TASK DIRECTIONS: Which of the lines below mention the word "Арбуз"? Pull each one out.

•••

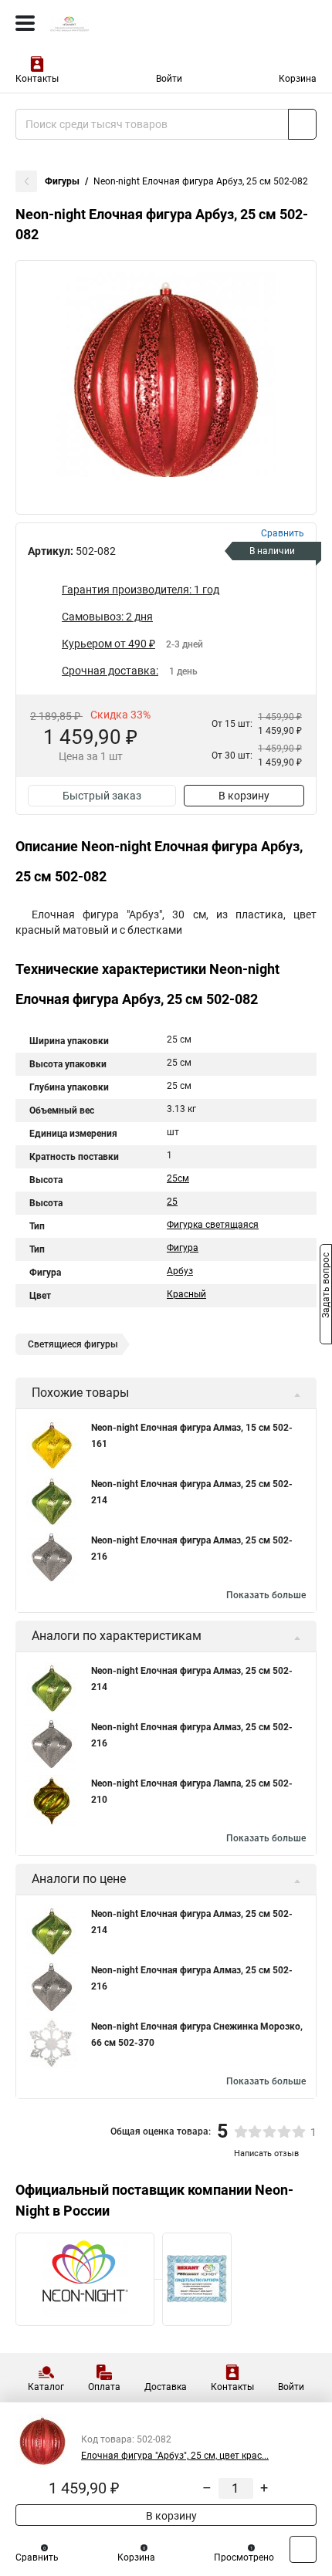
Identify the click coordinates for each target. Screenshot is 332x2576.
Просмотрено (244, 2557)
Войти (169, 78)
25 (172, 1201)
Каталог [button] (46, 2387)
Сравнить (37, 2557)
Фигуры (62, 181)
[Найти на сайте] (302, 124)
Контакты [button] (37, 78)
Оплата (104, 2387)
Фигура (182, 1247)
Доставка (165, 2387)
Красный (186, 1294)
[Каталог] (25, 23)
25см (178, 1178)
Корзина (298, 78)
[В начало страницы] (303, 2549)
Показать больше (266, 1595)
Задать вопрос (325, 1287)
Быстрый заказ (102, 795)
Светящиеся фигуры (73, 1344)
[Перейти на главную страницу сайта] (115, 23)
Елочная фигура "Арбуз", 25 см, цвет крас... (175, 2455)
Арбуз (180, 1271)
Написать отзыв (266, 2153)
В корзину (244, 795)
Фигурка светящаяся (213, 1224)
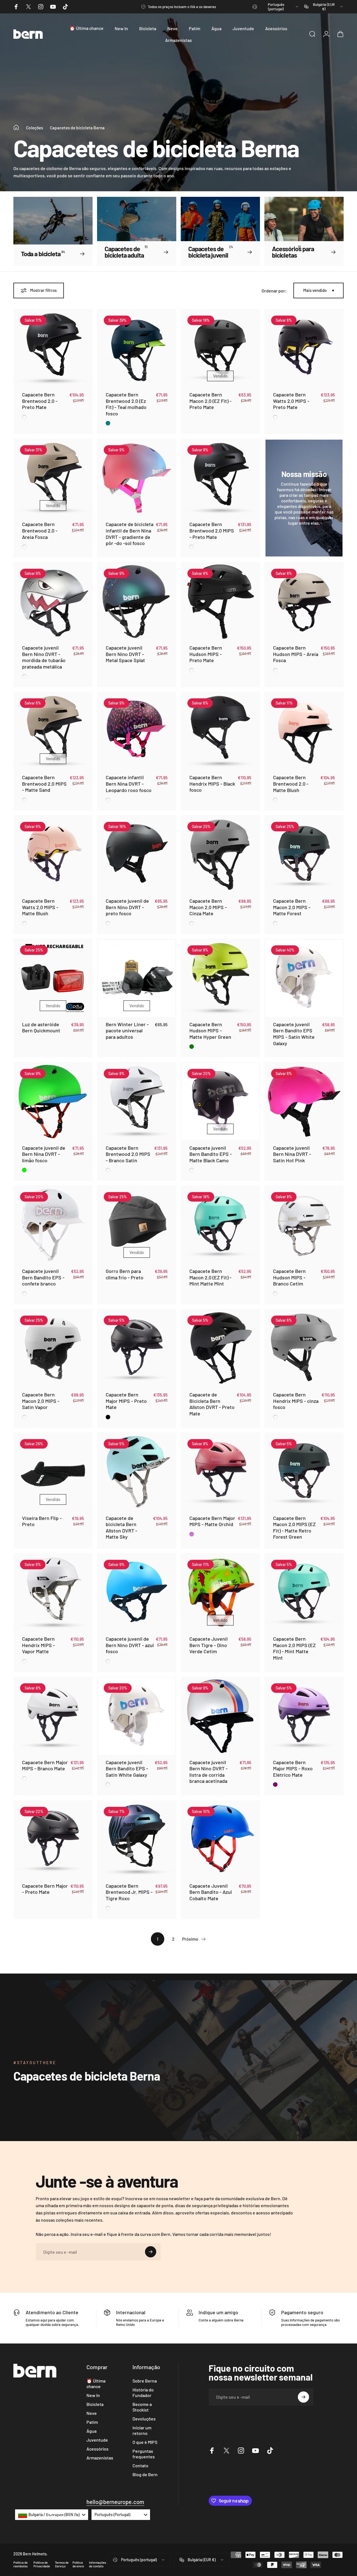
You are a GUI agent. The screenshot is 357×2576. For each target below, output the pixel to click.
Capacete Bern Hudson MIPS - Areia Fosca (295, 654)
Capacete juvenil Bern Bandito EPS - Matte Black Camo (210, 1154)
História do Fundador (143, 2392)
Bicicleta (94, 2404)
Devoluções (144, 2418)
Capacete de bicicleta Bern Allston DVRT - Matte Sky (121, 1527)
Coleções (34, 127)
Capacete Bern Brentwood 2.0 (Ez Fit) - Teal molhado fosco (126, 404)
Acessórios (97, 2448)
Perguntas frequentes (143, 2453)
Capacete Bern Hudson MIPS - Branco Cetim (289, 1277)
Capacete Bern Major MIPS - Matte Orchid (212, 1521)
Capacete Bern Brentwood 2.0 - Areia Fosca (39, 530)
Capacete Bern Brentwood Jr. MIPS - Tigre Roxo (129, 1892)
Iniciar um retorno (141, 2430)
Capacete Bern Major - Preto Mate (45, 1889)
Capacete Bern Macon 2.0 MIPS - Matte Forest (291, 907)
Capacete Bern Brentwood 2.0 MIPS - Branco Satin (128, 1154)
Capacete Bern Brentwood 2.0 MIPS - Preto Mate (211, 530)
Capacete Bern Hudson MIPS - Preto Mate (205, 654)
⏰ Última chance (95, 2383)
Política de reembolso (20, 2564)
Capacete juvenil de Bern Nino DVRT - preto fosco (127, 907)
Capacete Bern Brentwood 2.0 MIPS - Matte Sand (44, 783)
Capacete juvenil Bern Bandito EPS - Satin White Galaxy (127, 1768)
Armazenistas (99, 2457)
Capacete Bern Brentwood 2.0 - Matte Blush (290, 783)
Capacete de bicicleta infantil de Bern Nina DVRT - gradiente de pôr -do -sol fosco (129, 533)
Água (91, 2431)
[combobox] (275, 6)
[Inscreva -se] (150, 2251)
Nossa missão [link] (304, 474)
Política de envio (78, 2564)
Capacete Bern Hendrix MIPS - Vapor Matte (38, 1645)
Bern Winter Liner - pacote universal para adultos (127, 1030)
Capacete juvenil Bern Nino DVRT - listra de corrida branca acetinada (208, 1771)
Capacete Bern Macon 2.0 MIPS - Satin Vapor (40, 1400)
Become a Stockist (142, 2406)
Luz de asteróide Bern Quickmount (41, 1027)
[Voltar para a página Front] (16, 127)
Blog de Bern (145, 2474)
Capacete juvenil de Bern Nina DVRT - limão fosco (43, 1154)
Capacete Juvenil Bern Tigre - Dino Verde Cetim (208, 1645)
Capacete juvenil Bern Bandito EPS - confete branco (43, 1277)
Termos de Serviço (62, 2564)
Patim (92, 2422)
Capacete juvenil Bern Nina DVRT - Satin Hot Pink (292, 1154)
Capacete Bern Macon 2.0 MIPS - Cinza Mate (208, 907)
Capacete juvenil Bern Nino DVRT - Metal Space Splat (125, 654)
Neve (91, 2413)
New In (93, 2395)
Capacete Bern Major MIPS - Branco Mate (45, 1765)
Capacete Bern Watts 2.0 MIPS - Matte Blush (40, 907)
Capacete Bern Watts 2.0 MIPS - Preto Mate (291, 400)
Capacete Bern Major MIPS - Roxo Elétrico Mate (293, 1768)
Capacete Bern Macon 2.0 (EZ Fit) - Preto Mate (210, 400)
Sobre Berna (144, 2380)
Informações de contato (97, 2564)
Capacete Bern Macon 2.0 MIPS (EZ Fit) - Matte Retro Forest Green (294, 1527)
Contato (140, 2465)
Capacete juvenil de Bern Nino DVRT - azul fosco (130, 1645)
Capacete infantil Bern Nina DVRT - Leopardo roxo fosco (128, 783)
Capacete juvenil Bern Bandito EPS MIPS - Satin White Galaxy (294, 1033)
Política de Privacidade (41, 2564)
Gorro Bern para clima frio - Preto (124, 1274)
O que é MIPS (144, 2442)
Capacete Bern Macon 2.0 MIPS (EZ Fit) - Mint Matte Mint (294, 1648)
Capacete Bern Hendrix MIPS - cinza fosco (296, 1400)
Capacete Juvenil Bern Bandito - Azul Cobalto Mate (210, 1892)
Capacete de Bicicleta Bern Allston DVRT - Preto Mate (212, 1404)
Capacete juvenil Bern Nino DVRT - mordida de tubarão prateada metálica (44, 657)
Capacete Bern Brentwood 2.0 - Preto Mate (39, 400)
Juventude (97, 2439)
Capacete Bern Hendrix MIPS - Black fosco (212, 783)
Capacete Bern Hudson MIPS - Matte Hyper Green (210, 1030)
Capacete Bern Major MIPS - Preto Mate (126, 1400)
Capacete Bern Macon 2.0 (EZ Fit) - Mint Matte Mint (210, 1277)
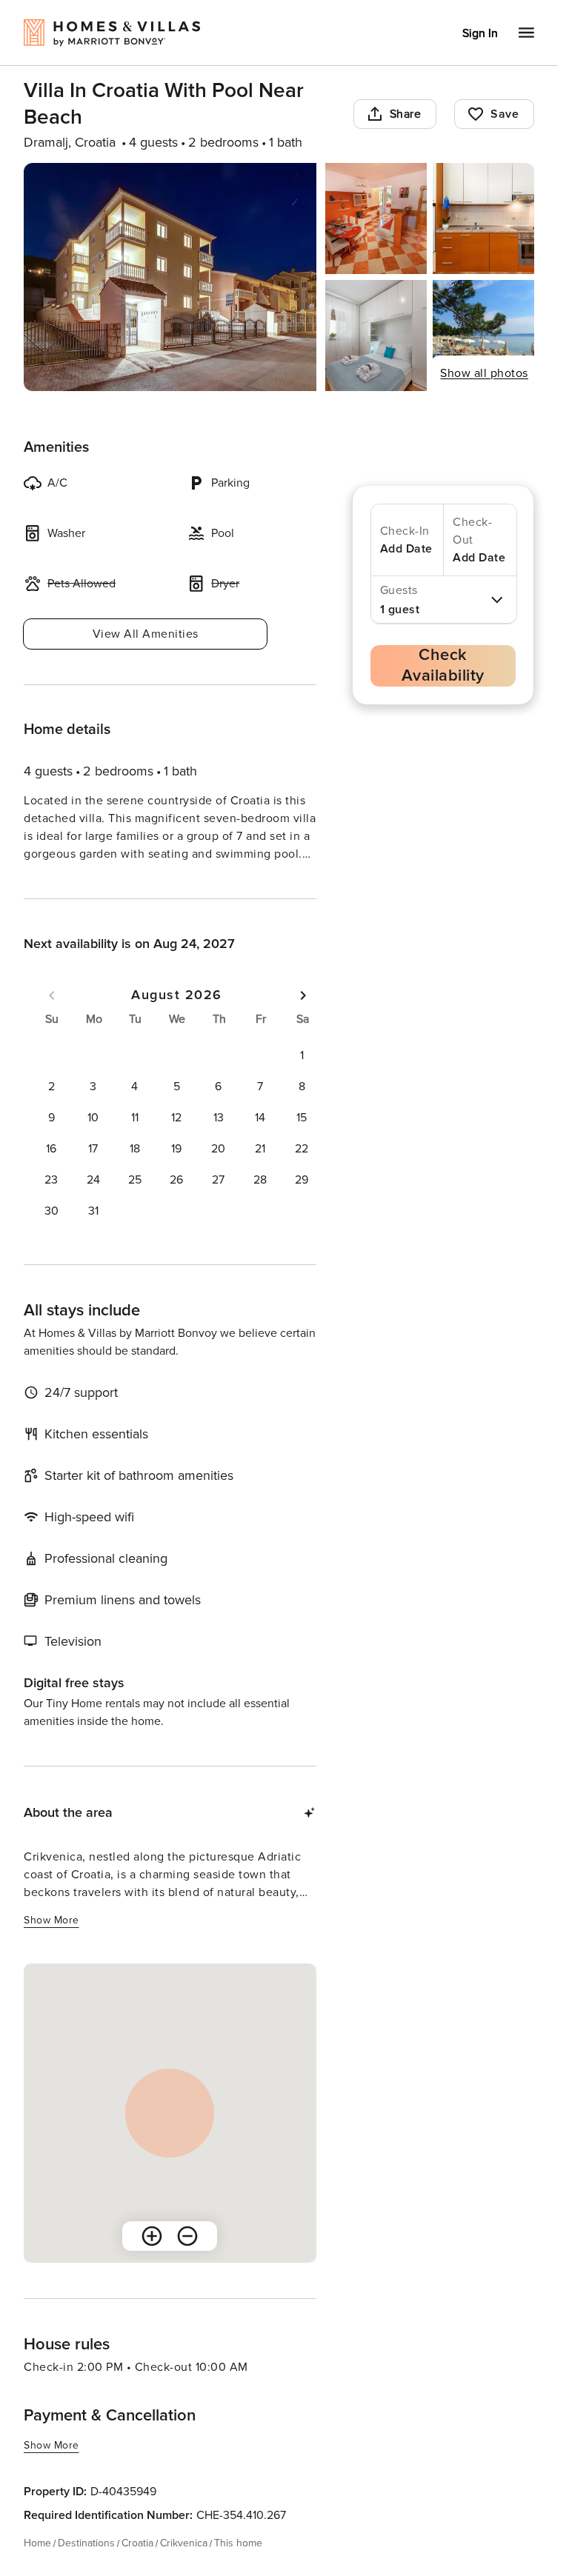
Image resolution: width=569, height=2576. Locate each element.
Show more (51, 881)
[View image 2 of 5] (376, 218)
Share (406, 114)
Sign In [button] (480, 33)
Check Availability (443, 665)
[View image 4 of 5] (376, 335)
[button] (301, 1082)
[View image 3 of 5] (483, 218)
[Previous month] (52, 1022)
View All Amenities (146, 634)
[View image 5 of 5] (483, 335)
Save (504, 114)
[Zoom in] (152, 2263)
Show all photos (484, 373)
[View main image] (170, 277)
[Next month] (303, 1022)
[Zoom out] (187, 2263)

•••

OUTPUT FOR THIS TASK:
Елочная фигура "Арбуз", 25 см, цвет крас... (175, 2455)
Арбуз (180, 1271)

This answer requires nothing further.